Selected text:
- The Velvelettes in 1963. Left to right: Mildred Gill, Norma Barbee, Carolyn Gill, Betty Kelly, and Bertha Barbee

Background information
- Origin: Detroit, Michigan, United States
- Genres: R&B, pop, soul
- Years active: 1961–1970; 1984–2004
- Labels: VIP (Motown)
- Members: Carolyn Gill Mildred Gill Norma Barbee
- Past members: Betty Kelly Annette McMillan Sandra Tilley Bertha Barbee-McNeal

= The Velvelettes =

American female vocal group

The Velvelettes were an American singing girl group, signed to Motown in the 1960s. Their biggest chart success occurred in 1964, when Norman Whitfield produced "Needle in a Haystack", which peaked at number 45 on the Billboard Hot 100, and number 27 in Canada.

==History==
===Early years and establishment===
The group was founded in 1961 by Bertha Barbee-McNeal (June 12, 1940 – December 15, 2022) and Mildred Gill Arbor, students at Western Michigan University. Mildred recruited her younger sister Carolyn (also known as Cal or Caldin), who was in 9th grade, and Cal's friend Betty Kelly, a junior in high school. Bertha recruited her cousin Norma Barbee, a freshman at Flint Junior College. Cal was chosen as the group's lead singer.

A classmate at Western Michigan University, Robert Bullock, was Berry Gordy's nephew, and he encouraged the group to audition for Motown. The group signed to Motown in late 1962 and started recording in January 1963. They recorded at the Hitsville USA studio and "There He Goes" and "That's The Reason Why", produced by William Stevenson, was released as a single via the IPG Records label (Independent Producers Group). The recordings included a young Stevie Wonder playing harmonica. While the group awaited their chance at stardom, they recorded for many producers, some of which were re-recorded by other artists including fellow labelmates Martha and the Vandellas and The Supremes.

Supplied records:
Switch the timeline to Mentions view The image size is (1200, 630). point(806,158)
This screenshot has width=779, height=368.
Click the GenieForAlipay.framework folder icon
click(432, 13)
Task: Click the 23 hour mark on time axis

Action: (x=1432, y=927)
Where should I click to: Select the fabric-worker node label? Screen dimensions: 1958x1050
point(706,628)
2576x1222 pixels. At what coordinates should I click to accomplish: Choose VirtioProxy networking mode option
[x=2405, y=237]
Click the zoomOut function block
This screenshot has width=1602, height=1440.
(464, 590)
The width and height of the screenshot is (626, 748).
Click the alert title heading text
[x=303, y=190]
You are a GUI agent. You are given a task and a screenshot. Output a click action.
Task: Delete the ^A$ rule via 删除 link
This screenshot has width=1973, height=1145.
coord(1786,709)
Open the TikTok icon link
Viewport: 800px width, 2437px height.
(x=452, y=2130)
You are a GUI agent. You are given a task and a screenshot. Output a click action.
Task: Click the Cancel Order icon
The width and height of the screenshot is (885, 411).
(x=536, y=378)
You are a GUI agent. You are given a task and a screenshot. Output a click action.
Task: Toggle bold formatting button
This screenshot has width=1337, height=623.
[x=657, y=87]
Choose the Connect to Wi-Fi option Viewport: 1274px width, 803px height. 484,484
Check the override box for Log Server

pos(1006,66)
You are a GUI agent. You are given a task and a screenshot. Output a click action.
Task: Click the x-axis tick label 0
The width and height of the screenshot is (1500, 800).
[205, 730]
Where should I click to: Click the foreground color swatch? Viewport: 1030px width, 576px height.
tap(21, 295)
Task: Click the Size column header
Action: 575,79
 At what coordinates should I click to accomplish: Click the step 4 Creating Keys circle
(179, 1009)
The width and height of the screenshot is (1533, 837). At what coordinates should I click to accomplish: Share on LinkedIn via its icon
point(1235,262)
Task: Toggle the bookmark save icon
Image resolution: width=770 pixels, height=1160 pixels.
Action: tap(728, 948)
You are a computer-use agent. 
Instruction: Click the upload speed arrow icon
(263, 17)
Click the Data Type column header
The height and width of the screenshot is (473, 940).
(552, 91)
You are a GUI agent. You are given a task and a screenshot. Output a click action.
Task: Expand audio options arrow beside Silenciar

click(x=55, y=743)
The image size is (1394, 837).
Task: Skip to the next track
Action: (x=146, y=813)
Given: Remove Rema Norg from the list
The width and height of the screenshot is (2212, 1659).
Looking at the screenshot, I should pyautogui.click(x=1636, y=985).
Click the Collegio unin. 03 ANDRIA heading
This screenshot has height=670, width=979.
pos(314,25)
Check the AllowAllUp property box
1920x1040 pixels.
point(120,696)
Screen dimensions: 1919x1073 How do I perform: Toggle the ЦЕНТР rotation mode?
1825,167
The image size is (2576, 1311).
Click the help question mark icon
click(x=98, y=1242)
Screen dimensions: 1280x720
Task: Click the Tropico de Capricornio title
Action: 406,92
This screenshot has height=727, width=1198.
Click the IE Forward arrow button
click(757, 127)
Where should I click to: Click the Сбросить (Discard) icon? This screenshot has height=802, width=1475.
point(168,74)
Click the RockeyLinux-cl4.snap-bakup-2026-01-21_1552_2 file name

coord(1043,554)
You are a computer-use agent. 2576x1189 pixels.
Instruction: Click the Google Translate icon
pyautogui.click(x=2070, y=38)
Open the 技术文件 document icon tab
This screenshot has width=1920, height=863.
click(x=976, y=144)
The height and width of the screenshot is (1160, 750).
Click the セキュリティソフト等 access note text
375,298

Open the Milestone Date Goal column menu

Stated goal A: Translate this sentence from the Velvelettes article into Spanish: "Cal was chosen as the group's lead singer."
Stated goal B: Reproduce the Velvelettes article verbatim, everything from "- Members: Carolyn" down to "27 in Canada.".
The entries come from a source separate from the Velvelettes article.

Correct answer A: Cal fue elegida como la cantante principal del grupo.

Correct answer B:
- Members: Carolyn Gill Mildred Gill Norma Barbee
- Past members: Betty Kelly Annette McMillan Sandra Tilley Bertha Barbee-McNeal

= The Velvelettes =

American female vocal group

The Velvelettes were an American singing girl group, signed to Motown in the 1960s. Their biggest chart success occurred in 1964, when Norman Whitfield produced "Needle in a Haystack", which peaked at number 45 on the Billboard Hot 100, and number 27 in Canada.